* _Your assignment_: All of the records must come back exactly. Please repeat them in full.

Listed records section start

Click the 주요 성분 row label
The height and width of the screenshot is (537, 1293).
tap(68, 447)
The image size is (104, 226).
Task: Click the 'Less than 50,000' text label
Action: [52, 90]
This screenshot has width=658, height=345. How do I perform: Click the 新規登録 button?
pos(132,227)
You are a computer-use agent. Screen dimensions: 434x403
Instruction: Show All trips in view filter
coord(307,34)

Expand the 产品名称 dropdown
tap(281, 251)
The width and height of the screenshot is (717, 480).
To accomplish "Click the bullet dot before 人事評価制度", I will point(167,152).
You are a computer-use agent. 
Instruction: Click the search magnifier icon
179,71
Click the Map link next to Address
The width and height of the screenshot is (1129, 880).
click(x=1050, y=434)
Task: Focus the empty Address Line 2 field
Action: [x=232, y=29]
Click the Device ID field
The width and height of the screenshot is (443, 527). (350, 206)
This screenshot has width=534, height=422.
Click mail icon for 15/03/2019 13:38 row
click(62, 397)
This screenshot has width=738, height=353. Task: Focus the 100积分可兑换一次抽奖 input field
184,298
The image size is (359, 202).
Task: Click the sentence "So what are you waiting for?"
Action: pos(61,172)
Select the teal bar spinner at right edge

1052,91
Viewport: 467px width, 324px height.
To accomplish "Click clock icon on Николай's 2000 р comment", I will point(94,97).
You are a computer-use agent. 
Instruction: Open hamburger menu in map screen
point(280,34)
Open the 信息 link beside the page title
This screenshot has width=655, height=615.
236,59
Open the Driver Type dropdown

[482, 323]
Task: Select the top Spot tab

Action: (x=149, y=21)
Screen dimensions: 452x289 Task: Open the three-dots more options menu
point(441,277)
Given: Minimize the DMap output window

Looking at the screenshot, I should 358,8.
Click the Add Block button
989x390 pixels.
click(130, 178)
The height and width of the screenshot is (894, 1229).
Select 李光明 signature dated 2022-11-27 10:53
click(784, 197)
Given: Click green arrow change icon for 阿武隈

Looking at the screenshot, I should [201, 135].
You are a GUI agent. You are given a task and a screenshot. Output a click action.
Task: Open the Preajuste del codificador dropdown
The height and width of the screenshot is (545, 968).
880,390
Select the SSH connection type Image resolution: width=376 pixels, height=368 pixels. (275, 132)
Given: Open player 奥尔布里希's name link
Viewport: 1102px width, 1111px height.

Listed records section end

* _Reply_:
Click the 주요 성분 row label
The height and width of the screenshot is (537, 1293).
tap(68, 447)
The image size is (104, 226).
Task: Click the 'Less than 50,000' text label
Action: [52, 90]
This screenshot has width=658, height=345. How do I perform: Click the 新規登録 button?
pos(132,227)
You are a computer-use agent. Screen dimensions: 434x403
Instruction: Show All trips in view filter
coord(307,34)

Expand the 产品名称 dropdown
tap(281, 251)
The width and height of the screenshot is (717, 480).
To accomplish "Click the bullet dot before 人事評価制度", I will point(167,152).
You are a computer-use agent. 
Instruction: Click the search magnifier icon
179,71
Click the Map link next to Address
The width and height of the screenshot is (1129, 880).
click(x=1050, y=434)
Task: Focus the empty Address Line 2 field
Action: [x=232, y=29]
Click the Device ID field
The width and height of the screenshot is (443, 527). (350, 206)
This screenshot has width=534, height=422.
Click mail icon for 15/03/2019 13:38 row
click(62, 397)
This screenshot has width=738, height=353. Task: Focus the 100积分可兑换一次抽奖 input field
184,298
The image size is (359, 202).
Task: Click the sentence "So what are you waiting for?"
Action: pos(61,172)
Select the teal bar spinner at right edge

1052,91
Viewport: 467px width, 324px height.
To accomplish "Click clock icon on Николай's 2000 р comment", I will point(94,97).
You are a computer-use agent. 
Instruction: Open hamburger menu in map screen
point(280,34)
Open the 信息 link beside the page title
This screenshot has width=655, height=615.
236,59
Open the Driver Type dropdown

[482, 323]
Task: Select the top Spot tab

Action: (x=149, y=21)
Screen dimensions: 452x289 Task: Open the three-dots more options menu
point(441,277)
Given: Minimize the DMap output window

Looking at the screenshot, I should 358,8.
Click the Add Block button
989x390 pixels.
click(130, 178)
The height and width of the screenshot is (894, 1229).
Select 李光明 signature dated 2022-11-27 10:53
click(784, 197)
Given: Click green arrow change icon for 阿武隈

Looking at the screenshot, I should [201, 135].
You are a GUI agent. You are given a task and a screenshot. Output a click action.
Task: Open the Preajuste del codificador dropdown
The height and width of the screenshot is (545, 968).
880,390
Select the SSH connection type Image resolution: width=376 pixels, height=368 pixels. (275, 132)
Given: Open player 奥尔布里希's name link
Viewport: 1102px width, 1111px height.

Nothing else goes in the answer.